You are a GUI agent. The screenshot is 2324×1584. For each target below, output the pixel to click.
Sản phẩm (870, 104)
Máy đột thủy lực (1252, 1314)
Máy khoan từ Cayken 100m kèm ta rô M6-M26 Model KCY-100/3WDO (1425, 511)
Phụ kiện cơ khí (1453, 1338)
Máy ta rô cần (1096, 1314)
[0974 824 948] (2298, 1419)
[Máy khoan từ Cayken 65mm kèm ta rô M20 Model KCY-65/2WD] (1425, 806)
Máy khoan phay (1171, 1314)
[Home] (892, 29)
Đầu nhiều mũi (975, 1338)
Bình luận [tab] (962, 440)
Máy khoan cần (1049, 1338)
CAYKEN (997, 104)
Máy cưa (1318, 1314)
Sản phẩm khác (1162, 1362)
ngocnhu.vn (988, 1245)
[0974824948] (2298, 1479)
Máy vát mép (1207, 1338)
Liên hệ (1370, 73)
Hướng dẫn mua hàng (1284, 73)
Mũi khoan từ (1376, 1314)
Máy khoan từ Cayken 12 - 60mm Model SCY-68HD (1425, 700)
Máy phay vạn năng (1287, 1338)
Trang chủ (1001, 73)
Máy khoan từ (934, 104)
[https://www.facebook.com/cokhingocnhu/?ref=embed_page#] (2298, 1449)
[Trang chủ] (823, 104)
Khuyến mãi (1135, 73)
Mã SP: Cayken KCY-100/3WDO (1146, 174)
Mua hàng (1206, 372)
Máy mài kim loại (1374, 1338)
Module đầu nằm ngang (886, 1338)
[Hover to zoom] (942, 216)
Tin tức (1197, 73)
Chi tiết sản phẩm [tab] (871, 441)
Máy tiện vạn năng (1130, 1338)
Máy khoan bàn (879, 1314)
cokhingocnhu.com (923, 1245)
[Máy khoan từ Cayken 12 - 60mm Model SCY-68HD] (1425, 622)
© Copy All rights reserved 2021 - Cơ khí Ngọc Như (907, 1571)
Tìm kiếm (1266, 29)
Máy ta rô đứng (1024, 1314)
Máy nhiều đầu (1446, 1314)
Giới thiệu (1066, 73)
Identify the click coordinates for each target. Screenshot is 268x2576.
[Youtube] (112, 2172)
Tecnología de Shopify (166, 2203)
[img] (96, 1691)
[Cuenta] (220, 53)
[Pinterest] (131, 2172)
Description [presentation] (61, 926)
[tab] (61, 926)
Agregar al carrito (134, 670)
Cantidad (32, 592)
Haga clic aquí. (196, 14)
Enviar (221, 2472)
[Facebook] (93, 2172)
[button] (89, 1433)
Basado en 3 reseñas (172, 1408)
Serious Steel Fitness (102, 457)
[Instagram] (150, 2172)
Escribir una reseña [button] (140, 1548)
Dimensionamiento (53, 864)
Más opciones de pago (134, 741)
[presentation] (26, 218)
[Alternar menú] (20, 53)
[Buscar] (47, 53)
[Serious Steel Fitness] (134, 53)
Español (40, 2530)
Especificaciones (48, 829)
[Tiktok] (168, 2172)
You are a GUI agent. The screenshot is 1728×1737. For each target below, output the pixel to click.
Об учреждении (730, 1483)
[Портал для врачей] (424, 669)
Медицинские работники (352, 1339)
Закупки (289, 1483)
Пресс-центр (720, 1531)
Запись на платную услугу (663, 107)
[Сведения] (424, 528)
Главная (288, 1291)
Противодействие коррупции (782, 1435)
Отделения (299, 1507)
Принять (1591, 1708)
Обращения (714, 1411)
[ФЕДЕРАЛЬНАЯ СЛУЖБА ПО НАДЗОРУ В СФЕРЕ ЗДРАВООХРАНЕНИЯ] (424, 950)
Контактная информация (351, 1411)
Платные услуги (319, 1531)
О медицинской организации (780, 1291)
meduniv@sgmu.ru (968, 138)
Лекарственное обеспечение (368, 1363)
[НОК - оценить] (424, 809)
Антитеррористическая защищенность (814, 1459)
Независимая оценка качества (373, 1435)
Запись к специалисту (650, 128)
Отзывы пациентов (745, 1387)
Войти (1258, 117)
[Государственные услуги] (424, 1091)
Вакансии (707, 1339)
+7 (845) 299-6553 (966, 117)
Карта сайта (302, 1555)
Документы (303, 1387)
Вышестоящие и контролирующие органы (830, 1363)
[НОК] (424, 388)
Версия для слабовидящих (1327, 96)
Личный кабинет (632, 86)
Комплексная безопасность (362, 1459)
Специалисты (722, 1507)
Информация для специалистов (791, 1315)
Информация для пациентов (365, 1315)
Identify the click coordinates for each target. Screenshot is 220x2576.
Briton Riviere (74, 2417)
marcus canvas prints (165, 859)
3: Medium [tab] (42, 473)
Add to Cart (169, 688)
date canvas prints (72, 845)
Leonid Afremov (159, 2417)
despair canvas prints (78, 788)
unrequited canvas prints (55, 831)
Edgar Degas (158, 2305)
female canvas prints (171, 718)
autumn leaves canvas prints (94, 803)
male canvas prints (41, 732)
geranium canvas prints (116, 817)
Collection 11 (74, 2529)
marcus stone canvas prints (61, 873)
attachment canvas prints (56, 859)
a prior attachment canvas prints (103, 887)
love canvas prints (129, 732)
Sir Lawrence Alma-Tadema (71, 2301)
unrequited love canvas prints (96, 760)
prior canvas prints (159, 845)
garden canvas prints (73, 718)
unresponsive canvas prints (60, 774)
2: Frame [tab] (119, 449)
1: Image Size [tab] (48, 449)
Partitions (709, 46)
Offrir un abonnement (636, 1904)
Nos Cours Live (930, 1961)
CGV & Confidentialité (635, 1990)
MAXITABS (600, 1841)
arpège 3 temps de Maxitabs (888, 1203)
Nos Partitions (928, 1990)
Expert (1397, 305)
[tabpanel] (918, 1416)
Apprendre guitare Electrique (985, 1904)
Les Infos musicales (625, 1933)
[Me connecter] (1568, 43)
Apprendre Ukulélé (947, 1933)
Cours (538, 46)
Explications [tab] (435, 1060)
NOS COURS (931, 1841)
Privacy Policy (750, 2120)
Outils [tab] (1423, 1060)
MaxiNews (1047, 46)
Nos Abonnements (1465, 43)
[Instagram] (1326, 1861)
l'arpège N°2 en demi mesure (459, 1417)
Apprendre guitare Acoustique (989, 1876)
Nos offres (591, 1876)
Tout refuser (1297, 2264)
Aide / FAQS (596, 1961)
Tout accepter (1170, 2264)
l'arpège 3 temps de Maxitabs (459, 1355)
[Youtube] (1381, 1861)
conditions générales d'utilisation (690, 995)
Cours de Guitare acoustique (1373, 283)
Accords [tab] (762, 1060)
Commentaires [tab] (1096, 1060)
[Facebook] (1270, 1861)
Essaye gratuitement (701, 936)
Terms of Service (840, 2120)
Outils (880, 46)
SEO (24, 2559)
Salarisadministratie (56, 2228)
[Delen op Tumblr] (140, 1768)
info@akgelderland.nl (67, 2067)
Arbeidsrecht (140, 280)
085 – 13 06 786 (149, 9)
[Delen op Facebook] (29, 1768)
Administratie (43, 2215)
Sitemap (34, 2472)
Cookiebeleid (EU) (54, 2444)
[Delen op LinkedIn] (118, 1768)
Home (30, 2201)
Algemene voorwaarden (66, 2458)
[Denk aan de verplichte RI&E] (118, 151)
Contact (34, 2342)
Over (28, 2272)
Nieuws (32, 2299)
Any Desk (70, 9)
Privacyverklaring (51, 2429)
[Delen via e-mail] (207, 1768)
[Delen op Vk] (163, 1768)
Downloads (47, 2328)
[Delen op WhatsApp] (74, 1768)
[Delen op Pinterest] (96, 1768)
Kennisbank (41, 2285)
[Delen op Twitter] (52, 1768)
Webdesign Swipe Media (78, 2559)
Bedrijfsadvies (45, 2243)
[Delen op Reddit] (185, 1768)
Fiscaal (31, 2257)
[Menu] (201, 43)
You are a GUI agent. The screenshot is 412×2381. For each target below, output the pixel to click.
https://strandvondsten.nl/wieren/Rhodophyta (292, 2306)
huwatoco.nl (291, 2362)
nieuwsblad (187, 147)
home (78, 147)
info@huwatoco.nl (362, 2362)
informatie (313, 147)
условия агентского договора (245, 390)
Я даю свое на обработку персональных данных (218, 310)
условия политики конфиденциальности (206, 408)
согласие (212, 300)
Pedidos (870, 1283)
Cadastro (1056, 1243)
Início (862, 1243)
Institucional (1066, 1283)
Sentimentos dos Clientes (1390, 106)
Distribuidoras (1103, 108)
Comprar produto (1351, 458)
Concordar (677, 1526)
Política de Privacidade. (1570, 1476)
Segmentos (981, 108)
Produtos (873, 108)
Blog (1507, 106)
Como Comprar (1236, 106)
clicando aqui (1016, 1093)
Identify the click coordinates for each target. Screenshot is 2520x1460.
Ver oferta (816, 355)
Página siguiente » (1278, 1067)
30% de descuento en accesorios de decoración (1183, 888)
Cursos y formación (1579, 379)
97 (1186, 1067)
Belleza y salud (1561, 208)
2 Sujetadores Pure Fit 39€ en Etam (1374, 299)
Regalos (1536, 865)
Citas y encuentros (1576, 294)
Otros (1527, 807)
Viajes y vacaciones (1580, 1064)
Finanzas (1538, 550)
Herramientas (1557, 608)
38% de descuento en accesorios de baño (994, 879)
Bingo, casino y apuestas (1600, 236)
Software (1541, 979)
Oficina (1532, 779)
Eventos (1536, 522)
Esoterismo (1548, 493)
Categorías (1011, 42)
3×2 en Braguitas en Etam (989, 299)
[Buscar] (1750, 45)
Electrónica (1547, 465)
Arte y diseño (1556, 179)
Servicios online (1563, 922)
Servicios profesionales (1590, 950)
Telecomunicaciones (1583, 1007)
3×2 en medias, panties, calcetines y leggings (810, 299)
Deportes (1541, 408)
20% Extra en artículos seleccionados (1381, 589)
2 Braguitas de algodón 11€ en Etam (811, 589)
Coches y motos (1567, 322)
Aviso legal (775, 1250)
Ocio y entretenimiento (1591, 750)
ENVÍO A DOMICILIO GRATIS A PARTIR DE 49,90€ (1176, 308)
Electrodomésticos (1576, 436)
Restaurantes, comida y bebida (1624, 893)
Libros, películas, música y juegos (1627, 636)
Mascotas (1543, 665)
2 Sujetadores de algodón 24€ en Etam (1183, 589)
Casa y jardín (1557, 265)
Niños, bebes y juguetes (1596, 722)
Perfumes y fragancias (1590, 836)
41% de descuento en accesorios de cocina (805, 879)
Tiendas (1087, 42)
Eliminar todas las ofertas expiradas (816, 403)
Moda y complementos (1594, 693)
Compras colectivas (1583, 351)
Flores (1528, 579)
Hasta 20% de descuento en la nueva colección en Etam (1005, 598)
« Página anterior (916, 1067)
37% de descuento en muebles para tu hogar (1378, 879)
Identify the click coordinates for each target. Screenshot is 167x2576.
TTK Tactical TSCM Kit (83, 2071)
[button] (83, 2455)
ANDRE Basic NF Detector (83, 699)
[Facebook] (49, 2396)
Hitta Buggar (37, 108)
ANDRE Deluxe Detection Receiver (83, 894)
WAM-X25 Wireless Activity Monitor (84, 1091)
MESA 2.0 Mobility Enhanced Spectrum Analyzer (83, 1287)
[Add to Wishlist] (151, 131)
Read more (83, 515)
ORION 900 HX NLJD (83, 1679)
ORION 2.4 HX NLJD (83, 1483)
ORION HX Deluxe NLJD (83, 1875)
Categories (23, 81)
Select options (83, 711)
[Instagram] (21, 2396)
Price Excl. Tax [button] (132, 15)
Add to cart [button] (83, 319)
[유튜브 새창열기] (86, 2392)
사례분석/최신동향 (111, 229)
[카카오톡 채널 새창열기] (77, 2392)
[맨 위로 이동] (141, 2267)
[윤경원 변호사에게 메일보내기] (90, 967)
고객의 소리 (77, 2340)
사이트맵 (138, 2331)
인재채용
*****
* TASK DESCRIPTION:
The range runs from the line above containing "Commentaires [tab] (1096, 1060)" to the line containing "Contact (34, 2342)", inclusive. Restate those lines word for word and no others.

* RESPONSE FOR THIS EXERCISE:
Commentaires [tab] (1096, 1060)
[Facebook] (1270, 1861)
Essaye gratuitement (701, 936)
Terms of Service (840, 2120)
Outils (880, 46)
SEO (24, 2559)
Salarisadministratie (56, 2228)
[Delen op Tumblr] (140, 1768)
info@akgelderland.nl (67, 2067)
Arbeidsrecht (140, 280)
085 – 13 06 786 (149, 9)
[Delen op Facebook] (29, 1768)
Administratie (43, 2215)
Sitemap (34, 2472)
Cookiebeleid (EU) (54, 2444)
[Delen op LinkedIn] (118, 1768)
Home (30, 2201)
Algemene voorwaarden (66, 2458)
[Denk aan de verplichte RI&E] (118, 151)
Contact (34, 2342)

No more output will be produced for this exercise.